• Work required
Beginning at whichever line contains "The width and height of the screenshot is (1366, 768).", reproduce each line of the records below word for word, ending with the last, and add nothing.

[Listed records — start]

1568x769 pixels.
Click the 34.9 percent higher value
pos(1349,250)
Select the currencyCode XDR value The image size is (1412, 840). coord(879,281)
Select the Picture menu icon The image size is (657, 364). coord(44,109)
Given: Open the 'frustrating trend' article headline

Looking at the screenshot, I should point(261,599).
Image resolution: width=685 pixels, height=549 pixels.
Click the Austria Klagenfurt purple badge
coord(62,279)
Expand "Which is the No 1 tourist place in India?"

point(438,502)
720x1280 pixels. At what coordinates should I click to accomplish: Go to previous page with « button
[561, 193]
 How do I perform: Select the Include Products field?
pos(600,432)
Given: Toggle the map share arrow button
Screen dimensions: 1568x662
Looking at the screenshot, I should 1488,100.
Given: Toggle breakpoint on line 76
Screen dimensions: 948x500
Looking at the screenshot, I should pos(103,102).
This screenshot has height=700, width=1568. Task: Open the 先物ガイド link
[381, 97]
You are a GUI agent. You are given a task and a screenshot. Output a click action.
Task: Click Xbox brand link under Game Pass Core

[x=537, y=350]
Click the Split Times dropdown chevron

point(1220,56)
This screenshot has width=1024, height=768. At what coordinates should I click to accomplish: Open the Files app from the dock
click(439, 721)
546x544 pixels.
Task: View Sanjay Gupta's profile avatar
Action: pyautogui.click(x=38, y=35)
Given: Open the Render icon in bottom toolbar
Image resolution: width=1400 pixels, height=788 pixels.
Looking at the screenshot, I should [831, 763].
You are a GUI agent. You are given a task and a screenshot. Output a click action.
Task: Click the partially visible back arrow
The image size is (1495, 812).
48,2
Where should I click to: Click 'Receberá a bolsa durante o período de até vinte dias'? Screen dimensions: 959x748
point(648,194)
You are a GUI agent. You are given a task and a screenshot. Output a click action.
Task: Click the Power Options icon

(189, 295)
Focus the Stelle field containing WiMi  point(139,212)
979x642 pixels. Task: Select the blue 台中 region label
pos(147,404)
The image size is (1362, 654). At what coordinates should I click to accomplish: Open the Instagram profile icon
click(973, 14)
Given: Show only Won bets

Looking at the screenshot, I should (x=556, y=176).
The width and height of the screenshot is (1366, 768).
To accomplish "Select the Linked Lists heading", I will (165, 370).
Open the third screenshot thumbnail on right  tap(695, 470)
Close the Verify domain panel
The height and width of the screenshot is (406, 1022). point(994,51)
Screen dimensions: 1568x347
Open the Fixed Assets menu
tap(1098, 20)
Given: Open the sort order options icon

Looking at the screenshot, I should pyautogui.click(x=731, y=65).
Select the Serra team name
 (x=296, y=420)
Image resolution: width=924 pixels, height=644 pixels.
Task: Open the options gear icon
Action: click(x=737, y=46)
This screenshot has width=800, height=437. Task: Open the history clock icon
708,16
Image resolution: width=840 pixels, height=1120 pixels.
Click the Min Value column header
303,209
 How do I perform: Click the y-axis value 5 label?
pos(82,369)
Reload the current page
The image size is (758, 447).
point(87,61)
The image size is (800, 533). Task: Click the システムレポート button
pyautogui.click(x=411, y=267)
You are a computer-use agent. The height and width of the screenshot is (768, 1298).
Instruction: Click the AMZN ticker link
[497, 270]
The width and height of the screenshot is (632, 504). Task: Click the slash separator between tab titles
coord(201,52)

[Listed records — finish]

• Answer to this problem
The width and height of the screenshot is (1366, 768).
To accomplish "Select the Linked Lists heading", I will (165, 370).
Open the third screenshot thumbnail on right  tap(695, 470)
Close the Verify domain panel
The height and width of the screenshot is (406, 1022). point(994,51)
Screen dimensions: 1568x347
Open the Fixed Assets menu
tap(1098, 20)
Given: Open the sort order options icon

Looking at the screenshot, I should pyautogui.click(x=731, y=65).
Select the Serra team name
 (x=296, y=420)
Image resolution: width=924 pixels, height=644 pixels.
Task: Open the options gear icon
Action: click(x=737, y=46)
This screenshot has width=800, height=437. Task: Open the history clock icon
708,16
Image resolution: width=840 pixels, height=1120 pixels.
Click the Min Value column header
303,209
 How do I perform: Click the y-axis value 5 label?
pos(82,369)
Reload the current page
The image size is (758, 447).
point(87,61)
The image size is (800, 533). Task: Click the システムレポート button
pyautogui.click(x=411, y=267)
You are a computer-use agent. The height and width of the screenshot is (768, 1298).
Instruction: Click the AMZN ticker link
[497, 270]
The width and height of the screenshot is (632, 504). Task: Click the slash separator between tab titles
coord(201,52)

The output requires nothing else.